In the big world of authors, I tried to be someone I wasn’t, for years. What does that do? It can burn you out, frustrate you, and lead you farther away from what God really intends for you.
Many authors have very impressive professional profiles. They’ve graduated with honors, majored in some kind of journalism, and/or written articles for “real” magazines (as opposed to online ones). Not me!
And most authors who are serious about success will spend a lot of time branding themselves, marketing, generating interest through their blog and social media. I don’t have time for most of that. Sometimes, I just want to garden, clean up the house, and hang with the fam. After working my day job, that doesn’t leave much time for all that “author stuff”!
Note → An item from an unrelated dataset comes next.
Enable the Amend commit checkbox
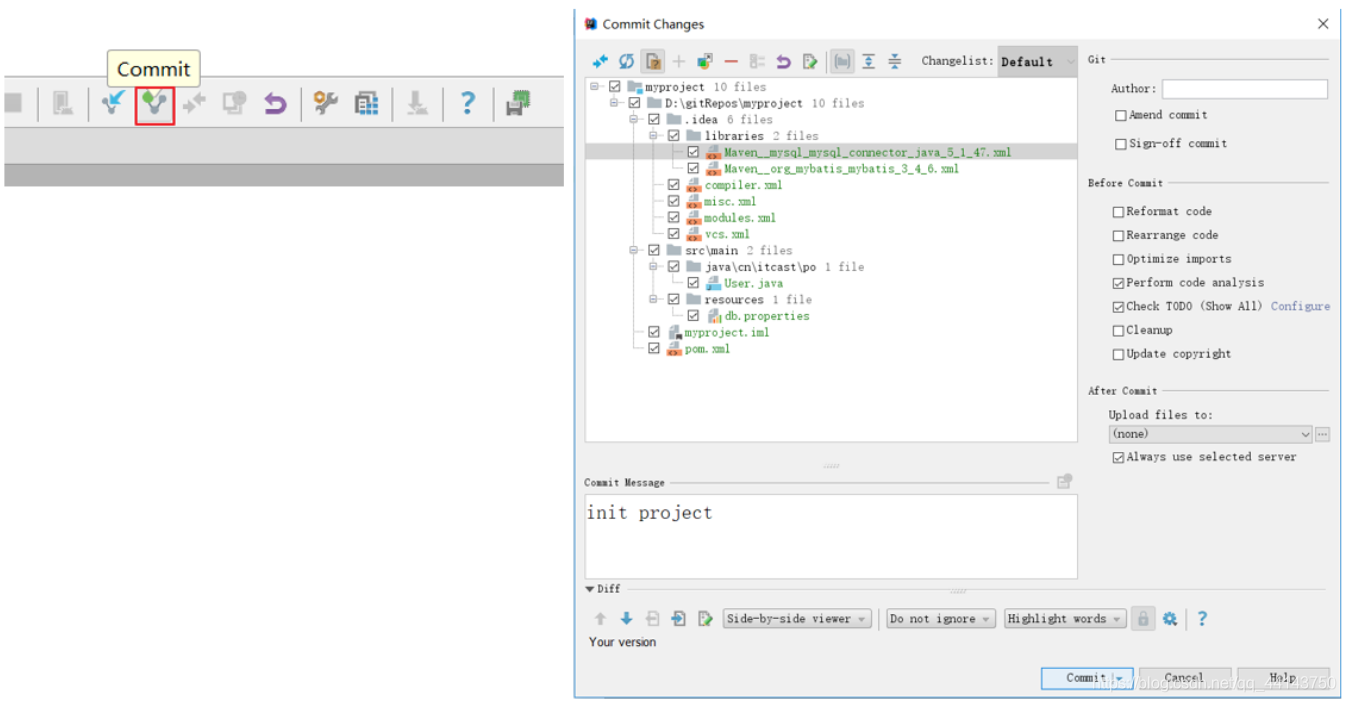 point(1121,115)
A lot of authors also have an agent to represent them. Those agents present their authors in the best possible, professional light. They help an author figure out their “gimmick”- the hook that makes them stand out above the rest.
I do not have an agent!
Some ten years ago, my husband and I decided we didn’t want to invest way too much time, money, and effort in a book publishing campaign. After all, most of our New Deli customers really just wanted our food, not a recipe to have to make themselves. But there was a vocal handful of those who did really want the recipes, which started me on my book-writing quest.
I submitted my book proposal to a website supported by the Evangelical Christian Publishers Association (ECPA). I got only one response, from a “Christian” publisher- Winepress Publishing. Whoa- that’s a whole other story. Winepress had been overtaken by a cult-sort of figure… years later, after many lawsuits and closure of that Winepress business, I’m still brushing the dust off. My only hardcover book was published through them. Despite the difficulties, you can still get the book though- “From the Land of Milk & Honey” is on Amazon, for under $10.
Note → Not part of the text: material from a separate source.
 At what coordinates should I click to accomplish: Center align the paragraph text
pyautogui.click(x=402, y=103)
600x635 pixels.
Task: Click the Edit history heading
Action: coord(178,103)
But back to staying true to oneself. To being who we are, and not trying to be someone else. My “list of credentials” doesn’t seem that impressive by professional author standards, but here it is:
1. I graduated early from high school, which made it easier to move in with my husband (then boyfriend) when I met him that summer. The folks weren’t happy. But I wasn’t Christian at that point either, so I personally saw nothing wrong with this. I was 17 at the time. Wild and crazy, I guess…
2. I was glad I’d graduated early. Enough high school time had already been spent doing dumb things like smoking cigarettes and skipping classes to sit with friends at coffee shops getting loaded on caffeine. Given another year, no telling what I might’ve done!
3. I never went to college.
4. I was going to make ceramics for a living, but I couldn’t stand to put in the time to get professional at it. I was a pretty impatient young woman!
5. Replace “ceramics” with “silver jewelry”, in above sentence.
6. Replace “ceramics” with “music”.
7. I cooked meals from scratch as a young bride, but money was scarce. So I bought “Chef’s Delight” to add to soups. (It was a notch below “Velveeta” processed cheese product.)
8. I once bought past-dated bologna on sale and made Sweet n’ Sour Bologna. It was the low point of our newlywed dinners.
9. I worked as a busgirl at Cooper’s Arms (a fancy restaurant in Rochester, Michigan at the time), the Elephant Butte Disco (where I realized my lack of cocktail knowledge), the Sizzler (who wanted me to move up to manager, but my heart wasn’t in it), and at a Mexican restaurant in San Jose. I learned more about food. The cooks and what they did was always the most fascinating part of the job!
10. Still in the kitchen, a few years later, I started a vegetarian burrito business out of my home and simultaneously got pregnant. The business turned out to be an ideal work situation for a new mom who still needed to make a few bucks, and for a creative cook who needed some guinea pigs!
11. Three years later, husband Tom and I went legit, turning a space at The Del Monte Plaza in Pinole into “The New Deli”. We cranked out vegetarian burritos in the wee hours of the morning, to deliver to natural food stores throughout the Bay Area. By noon, we were gradually developing a customer base at the deli, serving the locals something besides the prevailing fast food.
12. I learned how to cook healthy, cook fast, and cook well, over the past thirty years at The New Deli, and started sharing recipes in a few published cookbooks. I’m still not one of those popular, sought-after authors, known nation-wide. But, for a few of us, it’s enough to just know how to make one recipe or another from Jen’s repertoire!